Dataflow Objects

A dataflow object is a type of Alation object that represents the data flow between source and target data and documents the process of creating the source-target connections. A dataflow object is generic and can be used to store information about ETL processes, stored procedures, SQL queries, or scripts used to create target data from source data.

Dataflow objects were introduced with Lineage V2 and remain an important part of Lineage V3.

Dataflow objects can be created in three ways:

  • Automatically by Alation when it calculates lineage data from the metadata ingested during metadata extraction (MDE), query log ingestion (QLI), and from ingesting Compose queries. For example, a dataflow object will be created when you run CREATE TABLE or CREATE VIEW queries in Compose to create new data objects.

  • By the Lineage APIs

  • By manual lineage creation.

On the Lineage diagram in Alation, dataflow objects are represented with their own graphic elements. Automatically generated or API-created dataflows use the following icon:

../../_images/Screen_Shot_2019-10-23_at_7.14.30_PM.png ../../_images/DFO1.png

Manually added lineage has the following icon:

../../_images/lineageV3_23.png

Each dataflow object has a dedicated catalog page in Alation.

Viewing Dataflow Objects in the Catalog

To open the page of a dataflow object,

  1. On the Lineage tab, on the diagram itself, click the dataflow object you want to view.

  2. Scroll down to the view area under the diagram. The dataflow object page will be displayed in the view area:

../../_images/DFO2.png

If your role has appropriate permissions, you can change the catalog fields for the dataflow object directly in this view pane or you can open this page in the Catalog by clicking Open on the upper right. You can add the Title and Description and edit other available custom fields.

Note

Users with the Viewer role cannot change any custom fields on catalog pages if the Viewer role is enforced.

Dataflow Fields

Each dataflow object has a number of fields associated with it, including standard ones such as Description, Stewards, Domains, Tags, and Relevant Articles, but also the following ones specific to dataflow objects:

  • Properties

  • Dataflow Content

  • Data Input

  • Data Output

Properties

The Properties field includes the following:

  • Source shows the group source name of the dataflow object, if one has been created. Users with administrator roles can edit this field, and either select an existing group source or create a new one. This source name can then be used to filter the lineage shown.

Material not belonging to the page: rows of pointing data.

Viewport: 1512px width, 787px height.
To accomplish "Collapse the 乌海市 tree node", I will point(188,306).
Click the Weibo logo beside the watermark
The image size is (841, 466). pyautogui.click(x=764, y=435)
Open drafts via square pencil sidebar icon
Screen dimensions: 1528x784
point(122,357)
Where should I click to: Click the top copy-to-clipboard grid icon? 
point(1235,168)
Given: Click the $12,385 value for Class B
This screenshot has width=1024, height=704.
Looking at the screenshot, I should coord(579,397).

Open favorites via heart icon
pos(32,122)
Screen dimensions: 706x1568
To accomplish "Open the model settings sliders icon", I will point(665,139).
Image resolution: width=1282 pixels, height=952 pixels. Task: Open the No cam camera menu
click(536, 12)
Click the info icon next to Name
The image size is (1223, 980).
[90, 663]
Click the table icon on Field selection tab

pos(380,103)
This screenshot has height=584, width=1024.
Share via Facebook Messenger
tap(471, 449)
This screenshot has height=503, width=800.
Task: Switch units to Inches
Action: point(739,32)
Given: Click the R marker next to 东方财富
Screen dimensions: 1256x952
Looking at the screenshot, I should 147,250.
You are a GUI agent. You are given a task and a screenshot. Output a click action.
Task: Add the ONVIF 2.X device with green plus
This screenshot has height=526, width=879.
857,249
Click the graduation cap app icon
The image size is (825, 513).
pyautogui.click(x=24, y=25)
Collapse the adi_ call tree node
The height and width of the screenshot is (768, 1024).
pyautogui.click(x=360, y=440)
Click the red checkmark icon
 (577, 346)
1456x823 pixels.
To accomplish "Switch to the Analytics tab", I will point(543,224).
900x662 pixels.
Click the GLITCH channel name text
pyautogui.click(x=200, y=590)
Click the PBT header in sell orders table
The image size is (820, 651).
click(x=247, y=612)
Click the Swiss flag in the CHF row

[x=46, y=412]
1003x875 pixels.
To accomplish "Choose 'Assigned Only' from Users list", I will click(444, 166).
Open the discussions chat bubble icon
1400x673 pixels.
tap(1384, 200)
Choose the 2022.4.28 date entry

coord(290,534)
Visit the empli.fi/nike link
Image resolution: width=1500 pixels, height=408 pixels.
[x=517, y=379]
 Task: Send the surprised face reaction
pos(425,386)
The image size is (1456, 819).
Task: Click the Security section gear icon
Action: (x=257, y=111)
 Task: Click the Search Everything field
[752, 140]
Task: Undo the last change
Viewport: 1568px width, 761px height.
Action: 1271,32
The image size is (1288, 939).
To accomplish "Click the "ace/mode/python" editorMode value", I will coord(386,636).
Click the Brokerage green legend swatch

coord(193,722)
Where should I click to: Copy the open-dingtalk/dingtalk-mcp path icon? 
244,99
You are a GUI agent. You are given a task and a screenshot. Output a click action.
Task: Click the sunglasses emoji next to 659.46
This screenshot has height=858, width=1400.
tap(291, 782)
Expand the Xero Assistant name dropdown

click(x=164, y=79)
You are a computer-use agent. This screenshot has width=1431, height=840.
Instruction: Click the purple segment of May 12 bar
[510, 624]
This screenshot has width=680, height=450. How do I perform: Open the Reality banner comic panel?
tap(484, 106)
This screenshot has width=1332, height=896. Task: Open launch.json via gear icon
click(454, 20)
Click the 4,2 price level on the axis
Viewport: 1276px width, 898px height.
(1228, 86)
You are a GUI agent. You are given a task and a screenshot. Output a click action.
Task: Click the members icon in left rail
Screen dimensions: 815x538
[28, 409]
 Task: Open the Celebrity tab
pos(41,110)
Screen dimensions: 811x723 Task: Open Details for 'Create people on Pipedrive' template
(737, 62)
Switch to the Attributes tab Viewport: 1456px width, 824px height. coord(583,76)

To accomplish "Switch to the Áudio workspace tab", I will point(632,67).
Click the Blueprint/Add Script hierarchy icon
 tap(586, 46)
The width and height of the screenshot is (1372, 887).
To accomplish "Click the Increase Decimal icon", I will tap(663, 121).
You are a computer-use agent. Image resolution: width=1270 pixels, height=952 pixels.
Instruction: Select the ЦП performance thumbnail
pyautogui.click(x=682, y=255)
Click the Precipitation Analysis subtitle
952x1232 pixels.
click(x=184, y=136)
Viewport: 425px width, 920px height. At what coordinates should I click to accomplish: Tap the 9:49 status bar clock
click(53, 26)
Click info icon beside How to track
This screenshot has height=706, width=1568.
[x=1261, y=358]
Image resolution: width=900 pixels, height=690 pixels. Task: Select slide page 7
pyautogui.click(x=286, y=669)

  • Creation Type has information on how the dataflow object was created:

    • AUTOMATIC

    • API

    • MANUAL

  • External ID displays the external_id property of the dataflow objects created using the API.

Dataflow Content

Dataflow content contains detailed information on what kind of data transformation was performed at this point in the data flow. This field is not editable on the dataflow object’s catalog page, but can be edited in the lineage editor’s Details tab. When a dataflow object is created automatically, the Content field will have the query that created the target object. If the dataflow object is created using the API or manually, the Dataflow Content field value should also be provided.

Input and Output Fields

The Data Input and Data Output fields have the information on the source (Input) and Target (Output) data objects. If there are any external EXT or temp TMP objects connected to the dataflow object, the Data Input and Data Output sections do not show them but they can be viewed in the lineage diagram.

Under Data Input and Data Output, you can expand the objects that have child objects:

../../_images/DF_Input_Output.png

Customizing the Dataflow Page Template

You can customize the catalog page template of the Dataflow object in a similar way to customizing the catalog template of any other object.

You need the role of a Catalog Admin or Server Admin to be able to change object templates.

The template of the Dataflow object can be found at Settings > Catalog Admin > Customize Catalog > Custom Templates > Data Object Templates > Dataflow.

For details on how to customize templates, see Custom Fields.

Deleting Dataflow Objects

You can delete a dataflow object using the lineage editor.

  1. Log in to Alation as an admin user.

  2. Open the catalog page of the data object for which you want to delete a dataflow object.

  3. Click the Lineage tab to open it, then click the Edit button on the top right of the diagram.

    ../../_images/lineageV3_03.png
  4. Click the node representing the dataflow you want to delete to open the dataflow object editor.

  5. Click the trash can icon to the right of the dataflow object’s name. You are shown a confirmation dialog that warns you that existing lineage will be disconnected and any external objects connected to the dataflow will be deleted.

  6. Click Delete to delete the dataflow, or Cancel to cancel the operation.

For dataflow objects created manually, you can also delete individual dataflow paths. See section “Deleting a Path” in Creating Lineage Data Manually.

Creating Dataflow Objects with API

See Lineage - General API Quick Start Guide.